A current law that makes it a crime to sell videos of animals being tortured or killed is just too damn broad and infringes on free speech, a majority of U.S. Supreme Court justices indicated during formal arguments today.

See veteran reporter Lyle Denniston's excellent blow-by-blow analysis on Scotusblog.

Congress had passed the law in 1999, "mainly ... aimed at videos in which women in high-heeled shoes crush small animals as a type of sexual fetish."

But opponents of the law say it's much too broad and could make such things as videos of bullfighting and of the manufacturing of foie gras illegal, not to mention even documentaries and footage of various blood sports.
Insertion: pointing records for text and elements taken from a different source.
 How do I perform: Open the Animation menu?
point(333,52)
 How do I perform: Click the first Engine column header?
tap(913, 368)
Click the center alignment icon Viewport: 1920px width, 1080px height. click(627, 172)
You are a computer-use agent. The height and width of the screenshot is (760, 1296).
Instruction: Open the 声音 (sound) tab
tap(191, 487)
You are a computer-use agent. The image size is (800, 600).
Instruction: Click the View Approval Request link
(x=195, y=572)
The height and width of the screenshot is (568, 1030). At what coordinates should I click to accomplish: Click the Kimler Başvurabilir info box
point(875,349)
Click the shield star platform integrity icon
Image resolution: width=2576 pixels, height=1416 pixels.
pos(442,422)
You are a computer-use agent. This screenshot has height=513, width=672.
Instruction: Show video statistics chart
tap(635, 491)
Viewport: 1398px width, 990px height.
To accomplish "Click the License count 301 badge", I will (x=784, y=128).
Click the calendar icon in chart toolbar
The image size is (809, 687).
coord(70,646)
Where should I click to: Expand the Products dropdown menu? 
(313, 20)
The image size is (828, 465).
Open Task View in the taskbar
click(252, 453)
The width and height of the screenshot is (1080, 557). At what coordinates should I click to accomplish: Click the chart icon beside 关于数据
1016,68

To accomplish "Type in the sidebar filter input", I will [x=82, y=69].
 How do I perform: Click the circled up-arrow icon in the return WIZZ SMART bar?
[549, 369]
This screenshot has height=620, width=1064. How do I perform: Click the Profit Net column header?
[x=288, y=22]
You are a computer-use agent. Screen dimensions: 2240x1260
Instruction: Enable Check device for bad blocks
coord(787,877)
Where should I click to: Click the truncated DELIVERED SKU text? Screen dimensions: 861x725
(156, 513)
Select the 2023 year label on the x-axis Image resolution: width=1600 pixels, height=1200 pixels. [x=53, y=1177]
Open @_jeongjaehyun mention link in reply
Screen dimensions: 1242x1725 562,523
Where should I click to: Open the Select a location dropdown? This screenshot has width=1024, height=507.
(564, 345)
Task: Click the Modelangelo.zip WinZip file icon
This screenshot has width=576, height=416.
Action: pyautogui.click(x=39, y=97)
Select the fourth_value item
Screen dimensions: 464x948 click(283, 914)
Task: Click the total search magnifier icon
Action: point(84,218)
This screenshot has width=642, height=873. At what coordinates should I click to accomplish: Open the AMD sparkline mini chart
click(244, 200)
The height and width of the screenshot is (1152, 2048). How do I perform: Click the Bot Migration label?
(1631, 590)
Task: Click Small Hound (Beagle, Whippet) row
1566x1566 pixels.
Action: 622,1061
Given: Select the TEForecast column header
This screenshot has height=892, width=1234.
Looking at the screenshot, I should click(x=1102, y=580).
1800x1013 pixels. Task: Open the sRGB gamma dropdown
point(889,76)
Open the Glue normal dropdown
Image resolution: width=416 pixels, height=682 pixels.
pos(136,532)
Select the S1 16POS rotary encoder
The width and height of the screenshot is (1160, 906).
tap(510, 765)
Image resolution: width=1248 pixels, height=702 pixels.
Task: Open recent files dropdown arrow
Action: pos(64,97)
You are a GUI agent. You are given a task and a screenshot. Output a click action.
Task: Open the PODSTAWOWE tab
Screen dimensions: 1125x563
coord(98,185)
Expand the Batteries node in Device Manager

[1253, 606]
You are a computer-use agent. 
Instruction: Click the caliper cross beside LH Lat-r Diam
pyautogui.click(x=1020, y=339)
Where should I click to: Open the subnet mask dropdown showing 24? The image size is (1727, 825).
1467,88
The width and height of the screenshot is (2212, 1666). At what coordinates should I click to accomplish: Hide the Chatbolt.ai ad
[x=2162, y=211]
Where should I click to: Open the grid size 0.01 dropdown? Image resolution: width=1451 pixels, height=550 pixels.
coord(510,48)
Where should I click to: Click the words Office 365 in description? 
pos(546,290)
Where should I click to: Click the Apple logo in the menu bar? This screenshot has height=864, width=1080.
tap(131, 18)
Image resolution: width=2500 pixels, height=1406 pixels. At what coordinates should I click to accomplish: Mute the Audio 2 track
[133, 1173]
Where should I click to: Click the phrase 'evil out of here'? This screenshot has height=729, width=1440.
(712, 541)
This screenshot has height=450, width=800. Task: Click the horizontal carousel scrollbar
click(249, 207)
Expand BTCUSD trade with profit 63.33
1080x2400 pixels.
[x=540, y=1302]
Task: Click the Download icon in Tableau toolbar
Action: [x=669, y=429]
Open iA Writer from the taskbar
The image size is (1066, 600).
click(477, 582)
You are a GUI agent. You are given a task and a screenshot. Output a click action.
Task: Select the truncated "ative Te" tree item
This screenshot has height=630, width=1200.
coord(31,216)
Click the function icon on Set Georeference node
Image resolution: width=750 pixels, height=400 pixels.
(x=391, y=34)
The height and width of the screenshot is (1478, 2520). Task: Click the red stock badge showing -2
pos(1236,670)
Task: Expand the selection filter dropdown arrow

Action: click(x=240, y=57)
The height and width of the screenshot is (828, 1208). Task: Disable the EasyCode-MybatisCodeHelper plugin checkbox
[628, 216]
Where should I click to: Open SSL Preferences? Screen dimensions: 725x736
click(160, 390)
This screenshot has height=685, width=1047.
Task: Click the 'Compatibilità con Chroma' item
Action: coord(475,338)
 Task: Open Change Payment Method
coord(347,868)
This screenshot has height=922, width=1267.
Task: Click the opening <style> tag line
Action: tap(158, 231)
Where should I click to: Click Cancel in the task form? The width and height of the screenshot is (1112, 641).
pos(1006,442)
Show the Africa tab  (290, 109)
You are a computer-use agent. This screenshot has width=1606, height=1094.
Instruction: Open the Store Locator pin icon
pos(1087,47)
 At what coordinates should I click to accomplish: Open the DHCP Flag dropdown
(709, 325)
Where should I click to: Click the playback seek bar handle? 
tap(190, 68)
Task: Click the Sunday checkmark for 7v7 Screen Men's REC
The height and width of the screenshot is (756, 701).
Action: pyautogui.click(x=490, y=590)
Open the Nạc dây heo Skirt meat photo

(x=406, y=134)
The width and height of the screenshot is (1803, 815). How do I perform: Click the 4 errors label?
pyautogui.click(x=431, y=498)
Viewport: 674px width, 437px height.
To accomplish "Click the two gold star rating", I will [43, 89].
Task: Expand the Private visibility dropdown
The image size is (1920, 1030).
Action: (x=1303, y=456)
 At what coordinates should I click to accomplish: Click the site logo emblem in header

The immediate case is U.S. v. Stevens (links to every fucking document and amicus brief here). It involves a Virginia man, Robert Stevens, "who made and sold three videos of pit bulls fighting each other and attacking hogs and wild boars."

Unlike Michael Vick, that other Virginia man who's into dog fights, Stevens doesn't have a pro football career or shoe-endorsement deal.

Best quote jotted down by Denniston on Scotusblog was Justice Antonin Scalia's observation that "it is not up to the government to decide what our worst instincts are."

And who knows more about people's worst instincts than a Supreme Court justice who goes on duck-hunting trips with Dick Cheney?